I think Brindle is what we call in Holland schildpad, is it right that it also is on sex chromosome? Males die very urly? The code I know is Mobr..


----------



## Laigaie (Mar 7, 2011)

Not the same thing, just a similar result.


----------



## moustress (Sep 25, 2009)

In Europe, etc., you have Mo brindled, mottled I think it's called, and also A^y, which is lethal yellow. Both can show out in various ways. Mo is thought to be part of the package that can produce calico, but it's very unstable, with Sable as a prt of the package as well. A^vy is prone to obesity, but is so very unpredictable. I have bred the striping and spotting out of the A^vy line I have been working with for about nine years, so they are phenotypical (what it looks like) fawn or red, depending on eye color.

I am really enjoying watching these little ones grow. There's curly from the red buck, I think two of them, at least, will be curly.
The other litter hasn't really been closely looked at yet; they should also be Heinz 57.


----------



## Soleya (May 24, 2011)

Sorry if I look stupid but what is calico?? A sable here is a lethal yellow with tan..


----------



## moustress (Sep 25, 2009)

They have been produced by a couple of different breeders, and just like with a calico cat, it has yellow and black and white all on the back together in solid patches.

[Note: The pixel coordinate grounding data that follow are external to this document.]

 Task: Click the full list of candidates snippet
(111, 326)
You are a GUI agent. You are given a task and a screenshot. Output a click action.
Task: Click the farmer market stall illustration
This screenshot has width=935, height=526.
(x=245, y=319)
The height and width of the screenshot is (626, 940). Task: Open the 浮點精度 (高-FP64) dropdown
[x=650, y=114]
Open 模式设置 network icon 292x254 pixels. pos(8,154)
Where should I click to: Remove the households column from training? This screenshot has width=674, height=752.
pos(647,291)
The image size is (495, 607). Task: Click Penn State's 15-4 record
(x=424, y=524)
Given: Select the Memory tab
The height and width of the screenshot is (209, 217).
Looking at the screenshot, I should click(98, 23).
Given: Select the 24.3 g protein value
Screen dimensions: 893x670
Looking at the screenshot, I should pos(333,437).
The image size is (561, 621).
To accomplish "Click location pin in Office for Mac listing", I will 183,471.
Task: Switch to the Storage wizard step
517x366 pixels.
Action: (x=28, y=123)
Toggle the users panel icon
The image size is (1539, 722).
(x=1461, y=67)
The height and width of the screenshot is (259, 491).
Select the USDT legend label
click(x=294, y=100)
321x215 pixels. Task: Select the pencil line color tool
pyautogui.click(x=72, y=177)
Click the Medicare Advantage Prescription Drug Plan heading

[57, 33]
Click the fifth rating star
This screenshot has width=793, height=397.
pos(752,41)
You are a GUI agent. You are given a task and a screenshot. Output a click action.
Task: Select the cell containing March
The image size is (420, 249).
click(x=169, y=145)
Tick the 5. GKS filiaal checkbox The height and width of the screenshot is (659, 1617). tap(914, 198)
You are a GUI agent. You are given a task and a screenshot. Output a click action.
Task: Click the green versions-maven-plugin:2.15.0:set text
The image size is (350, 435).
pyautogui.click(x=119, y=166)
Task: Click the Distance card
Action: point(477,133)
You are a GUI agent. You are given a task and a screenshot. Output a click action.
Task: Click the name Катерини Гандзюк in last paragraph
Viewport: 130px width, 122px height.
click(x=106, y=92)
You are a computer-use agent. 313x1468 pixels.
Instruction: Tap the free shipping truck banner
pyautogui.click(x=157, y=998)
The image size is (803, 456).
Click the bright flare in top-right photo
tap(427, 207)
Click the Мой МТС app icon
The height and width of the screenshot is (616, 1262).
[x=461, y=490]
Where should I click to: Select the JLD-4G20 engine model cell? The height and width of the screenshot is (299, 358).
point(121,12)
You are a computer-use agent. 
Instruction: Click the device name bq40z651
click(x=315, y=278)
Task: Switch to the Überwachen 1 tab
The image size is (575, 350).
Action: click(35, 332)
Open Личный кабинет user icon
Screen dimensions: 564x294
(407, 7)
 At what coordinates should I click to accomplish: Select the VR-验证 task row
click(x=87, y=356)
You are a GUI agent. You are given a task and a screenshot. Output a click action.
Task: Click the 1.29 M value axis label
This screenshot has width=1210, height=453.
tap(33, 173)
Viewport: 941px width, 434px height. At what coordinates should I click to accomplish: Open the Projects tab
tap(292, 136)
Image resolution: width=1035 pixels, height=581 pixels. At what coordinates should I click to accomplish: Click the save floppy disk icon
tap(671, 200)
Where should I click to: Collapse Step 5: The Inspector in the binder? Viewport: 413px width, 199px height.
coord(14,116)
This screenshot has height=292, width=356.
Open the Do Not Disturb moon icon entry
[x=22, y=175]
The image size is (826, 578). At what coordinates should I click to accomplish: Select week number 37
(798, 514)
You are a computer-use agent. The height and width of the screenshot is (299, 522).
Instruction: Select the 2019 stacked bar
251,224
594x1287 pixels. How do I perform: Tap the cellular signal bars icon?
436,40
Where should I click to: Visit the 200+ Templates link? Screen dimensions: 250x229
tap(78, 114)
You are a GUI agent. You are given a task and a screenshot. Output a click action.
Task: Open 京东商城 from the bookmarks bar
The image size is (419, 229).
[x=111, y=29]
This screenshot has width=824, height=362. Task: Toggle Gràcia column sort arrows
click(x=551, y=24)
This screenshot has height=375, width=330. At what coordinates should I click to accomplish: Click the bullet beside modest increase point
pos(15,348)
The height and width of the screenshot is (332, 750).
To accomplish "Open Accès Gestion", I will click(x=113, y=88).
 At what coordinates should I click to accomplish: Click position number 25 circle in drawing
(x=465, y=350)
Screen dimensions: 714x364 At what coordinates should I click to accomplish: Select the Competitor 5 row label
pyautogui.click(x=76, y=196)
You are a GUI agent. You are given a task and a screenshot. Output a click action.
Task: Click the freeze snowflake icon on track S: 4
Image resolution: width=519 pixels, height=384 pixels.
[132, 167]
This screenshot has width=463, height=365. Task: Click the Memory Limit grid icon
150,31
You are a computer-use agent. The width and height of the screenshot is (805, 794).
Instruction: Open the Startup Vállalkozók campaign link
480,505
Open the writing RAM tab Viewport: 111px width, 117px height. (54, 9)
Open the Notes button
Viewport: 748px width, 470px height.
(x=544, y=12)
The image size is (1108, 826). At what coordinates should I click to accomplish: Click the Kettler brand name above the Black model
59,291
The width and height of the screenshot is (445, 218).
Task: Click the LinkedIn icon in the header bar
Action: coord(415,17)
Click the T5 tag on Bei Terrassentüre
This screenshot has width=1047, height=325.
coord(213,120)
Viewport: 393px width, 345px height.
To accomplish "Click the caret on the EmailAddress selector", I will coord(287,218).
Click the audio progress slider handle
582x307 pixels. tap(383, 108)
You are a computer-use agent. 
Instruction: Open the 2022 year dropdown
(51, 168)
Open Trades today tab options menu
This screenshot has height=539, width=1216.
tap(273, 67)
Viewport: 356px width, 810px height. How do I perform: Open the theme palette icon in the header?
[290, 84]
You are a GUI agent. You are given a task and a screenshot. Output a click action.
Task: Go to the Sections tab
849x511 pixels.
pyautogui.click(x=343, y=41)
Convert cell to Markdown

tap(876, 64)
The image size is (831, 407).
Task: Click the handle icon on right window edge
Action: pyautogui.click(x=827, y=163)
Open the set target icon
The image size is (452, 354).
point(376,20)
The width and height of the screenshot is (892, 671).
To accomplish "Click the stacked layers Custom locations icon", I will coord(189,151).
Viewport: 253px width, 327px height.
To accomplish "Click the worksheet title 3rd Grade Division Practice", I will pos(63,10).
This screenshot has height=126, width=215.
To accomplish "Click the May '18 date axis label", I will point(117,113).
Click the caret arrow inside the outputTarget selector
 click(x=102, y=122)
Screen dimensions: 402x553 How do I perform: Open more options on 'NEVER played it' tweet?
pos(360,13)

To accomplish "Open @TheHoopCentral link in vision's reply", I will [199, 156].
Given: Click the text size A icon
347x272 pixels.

Have a look at this site; they have a picture and a bunch of info. I think the calico is under marked or unstandardized. It's considered a type of tricolor.

http://www.hiiret.fi/eng/breeding/varieties/index.html


----------



## Rhasputin (Feb 21, 2010)

I thought you could also create calico with pied sables, right?


----------



## WillowDragon (Jan 7, 2009)

The last calico type tri shown in england was a pied sable I believe... but these are pretty much flukes, and arent reproduced through breeding.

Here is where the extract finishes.